- **小练习 A**
请把所给文段中的这句话译成英文："另外,全局变量是 1980 年的东西——我们不会有那个。"

- **所给文段**
======
另外,全局变量是 1980 年的东西——我们不会有那个。将那些 "globals" 塞进 class 中以稍微隐藏它们是 1995 年的事了。我们也不会有那个。

它就在这里! "safer" C++ 实现。更漂亮……嗯……有些人可能不同意 ;)

#include <cstdint>
#include <vector>
#include <iostream>

using Items_t = std::vector<int32_t>;
using Result_t = std::vector<Items_t>;

// The C++ way of saying: deriving(Show)
template <class T>
std::ostream& operator <<(std::ostream& os, const std::vector<T>& value) 
{
    bool first = true;
    os << "[";
    for( const auto item : value) 
    {
        if(first) 
        {
            os << item;
            first = false;
        }
        else
        {
            os << "," << item;
        }
    }
    os << "]";
    return os;
}

// So we can do easy switch statement instead of chain of ifs.
enum class Comp : int8_t 
{   LT = -1
,   EQ = 0
,   GT = 1
};

static inline 
auto compI32( int32_t left, int32_t right ) -> Comp
{
    if(left == right) return Comp::EQ;
    if(left < right) return Comp::LT;
    return Comp::GT;
}

// So we can avoid index insanity and out of bounds problems.
template <class T>
struct VecRange
{
    using Iter_t = typename std::vector<T>::const_iterator;
    Iter_t current;
    Iter_t end;
    VecRange(const std::vector<T>& v)
        : current{v.cbegin()}
        , end{v.cend()}
    {}
    VecRange(Iter_t cur, Iter_t fin)
        : current{cur}
        , end{fin}
    {}
    static bool exhausted (const VecRange<T>&);
    static VecRange<T> next(const VecRange<T>&);
};

template <class T>
bool VecRange<T>::exhausted(const VecRange<T>& range)
{
    return range.current == range.end;
}

template <class T>
VecRange<T> VecRange<T>::next(const VecRange<T>& range)
{
    if(range.current != range.end)
        return VecRange<T>( range.current + 1, range.end );
    return range;   
}

using ItemsRange = VecRange<Items_t::value_type>;


static void search( const ItemsRange items, int32_t target, Items_t path, Result_t& result)
{
    if(ItemsRange::exhausted(items))
    {
        if(0 == target)
        {
            result.push_back(path);
        }
        return;
    }

    switch(compI32(*items.current,target))
======
- **所示清单**
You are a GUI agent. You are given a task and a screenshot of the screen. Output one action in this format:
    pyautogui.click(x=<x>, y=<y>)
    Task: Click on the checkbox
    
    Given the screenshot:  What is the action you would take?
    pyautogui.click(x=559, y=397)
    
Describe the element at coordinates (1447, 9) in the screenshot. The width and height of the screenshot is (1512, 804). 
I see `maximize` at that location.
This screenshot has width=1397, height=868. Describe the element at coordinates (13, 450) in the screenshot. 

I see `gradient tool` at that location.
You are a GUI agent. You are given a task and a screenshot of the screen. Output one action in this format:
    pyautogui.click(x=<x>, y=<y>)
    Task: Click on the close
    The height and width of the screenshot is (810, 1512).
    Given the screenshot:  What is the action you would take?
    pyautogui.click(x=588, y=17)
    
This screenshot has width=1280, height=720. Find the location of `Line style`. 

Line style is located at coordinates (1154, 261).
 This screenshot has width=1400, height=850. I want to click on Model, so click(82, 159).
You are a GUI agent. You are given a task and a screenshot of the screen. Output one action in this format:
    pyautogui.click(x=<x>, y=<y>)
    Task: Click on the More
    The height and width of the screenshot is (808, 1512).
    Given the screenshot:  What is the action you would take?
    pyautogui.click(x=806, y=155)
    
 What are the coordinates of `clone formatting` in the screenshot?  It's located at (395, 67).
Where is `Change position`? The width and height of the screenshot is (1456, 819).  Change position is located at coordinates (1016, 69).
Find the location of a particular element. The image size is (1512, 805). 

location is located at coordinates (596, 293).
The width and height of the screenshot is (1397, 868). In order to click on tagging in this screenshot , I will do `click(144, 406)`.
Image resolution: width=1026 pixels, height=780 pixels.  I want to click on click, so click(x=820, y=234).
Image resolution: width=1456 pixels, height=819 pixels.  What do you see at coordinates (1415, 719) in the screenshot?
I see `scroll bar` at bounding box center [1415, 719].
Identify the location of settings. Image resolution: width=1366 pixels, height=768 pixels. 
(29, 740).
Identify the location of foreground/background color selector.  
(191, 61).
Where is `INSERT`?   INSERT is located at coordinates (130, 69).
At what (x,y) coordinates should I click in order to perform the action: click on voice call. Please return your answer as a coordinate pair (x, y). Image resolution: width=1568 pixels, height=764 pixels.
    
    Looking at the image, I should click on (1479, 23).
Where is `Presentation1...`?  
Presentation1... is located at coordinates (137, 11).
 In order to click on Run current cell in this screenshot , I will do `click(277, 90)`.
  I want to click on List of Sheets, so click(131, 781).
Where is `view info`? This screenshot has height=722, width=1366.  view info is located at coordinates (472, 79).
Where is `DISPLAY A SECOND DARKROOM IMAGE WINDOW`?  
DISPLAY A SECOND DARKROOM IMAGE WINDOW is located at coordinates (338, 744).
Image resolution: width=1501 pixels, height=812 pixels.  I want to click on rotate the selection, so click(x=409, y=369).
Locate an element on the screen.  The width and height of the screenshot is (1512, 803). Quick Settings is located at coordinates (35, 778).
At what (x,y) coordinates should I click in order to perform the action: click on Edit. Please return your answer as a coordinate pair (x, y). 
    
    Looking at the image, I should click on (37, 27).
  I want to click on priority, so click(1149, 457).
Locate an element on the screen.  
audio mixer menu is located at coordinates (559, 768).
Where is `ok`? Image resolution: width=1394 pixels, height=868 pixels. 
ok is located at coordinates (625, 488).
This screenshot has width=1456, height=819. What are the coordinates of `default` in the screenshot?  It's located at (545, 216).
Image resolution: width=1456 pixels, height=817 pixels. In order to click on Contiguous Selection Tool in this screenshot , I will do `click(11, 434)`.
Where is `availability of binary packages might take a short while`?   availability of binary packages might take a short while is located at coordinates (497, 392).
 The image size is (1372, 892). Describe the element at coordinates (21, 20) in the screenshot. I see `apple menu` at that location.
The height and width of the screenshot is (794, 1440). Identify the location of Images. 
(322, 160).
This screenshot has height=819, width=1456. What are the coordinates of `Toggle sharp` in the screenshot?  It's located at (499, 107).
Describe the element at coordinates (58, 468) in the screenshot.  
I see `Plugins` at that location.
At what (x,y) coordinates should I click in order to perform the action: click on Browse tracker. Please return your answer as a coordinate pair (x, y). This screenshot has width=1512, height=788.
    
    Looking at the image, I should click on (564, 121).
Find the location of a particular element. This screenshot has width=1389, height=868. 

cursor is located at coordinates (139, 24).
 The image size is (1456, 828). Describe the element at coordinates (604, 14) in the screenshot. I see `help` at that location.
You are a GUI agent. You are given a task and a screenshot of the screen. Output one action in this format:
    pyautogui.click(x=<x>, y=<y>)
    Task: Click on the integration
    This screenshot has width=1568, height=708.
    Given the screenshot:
======
- **小练习 B**
请照原样写出清单中的若干行，从清单开头起，到包含"pyautogui.click(x=806, y=155)"的那一行止，首尾两行都包括在内。

- **参考解答 A**
Also, global variables are a thing of 1980—we won't have that.

- **参考解答 B**
You are a GUI agent. You are given a task and a screenshot of the screen. Output one action in this format:
    pyautogui.click(x=<x>, y=<y>)
    Task: Click on the checkbox
    
    Given the screenshot:  What is the action you would take?
    pyautogui.click(x=559, y=397)
    
Describe the element at coordinates (1447, 9) in the screenshot. The width and height of the screenshot is (1512, 804). 
I see `maximize` at that location.
This screenshot has width=1397, height=868. Describe the element at coordinates (13, 450) in the screenshot. 

I see `gradient tool` at that location.
You are a GUI agent. You are given a task and a screenshot of the screen. Output one action in this format:
    pyautogui.click(x=<x>, y=<y>)
    Task: Click on the close
    The height and width of the screenshot is (810, 1512).
    Given the screenshot:  What is the action you would take?
    pyautogui.click(x=588, y=17)
    
This screenshot has width=1280, height=720. Find the location of `Line style`. 

Line style is located at coordinates (1154, 261).
 This screenshot has width=1400, height=850. I want to click on Model, so click(82, 159).
You are a GUI agent. You are given a task and a screenshot of the screen. Output one action in this format:
    pyautogui.click(x=<x>, y=<y>)
    Task: Click on the More
    The height and width of the screenshot is (808, 1512).
    Given the screenshot:  What is the action you would take?
    pyautogui.click(x=806, y=155)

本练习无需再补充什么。